Could you reproduce the community-networks post word for word from "Traditional CNs from" to "could be built."?

─── TEXT SHOWN ───

[Air-l] summary of responses about community-networks

Steven Clift slc at publicus.net
Tue Jan 22 07:38:30 PST 2002


I would also take a peak at:

http://onlinedemocracy.winona.org/startup.html
http://www.e-democracy.org/mpls

Traditional CNs from the Free-Net era never recovered from the web.  
Once they shifted into content or the provision of online services to 
local organizations from bulletin board interactivity among local 
people they pretty much died.

A growing trend (outside the U.S.) is the notion of community portals 
or gateways which are often funded by government.  It is within this 
context that local online interactivity could be built.

─── DATASET CONTENT ───

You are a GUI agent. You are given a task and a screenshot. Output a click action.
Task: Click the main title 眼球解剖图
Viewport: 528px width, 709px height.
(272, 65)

───

THE SOLUTION:
Traditional CNs from the Free-Net era never recovered from the web.  
Once they shifted into content or the provision of online services to 
local organizations from bulletin board interactivity among local 
people they pretty much died.

A growing trend (outside the U.S.) is the notion of community portals 
or gateways which are often funded by government.  It is within this 
context that local online interactivity could be built.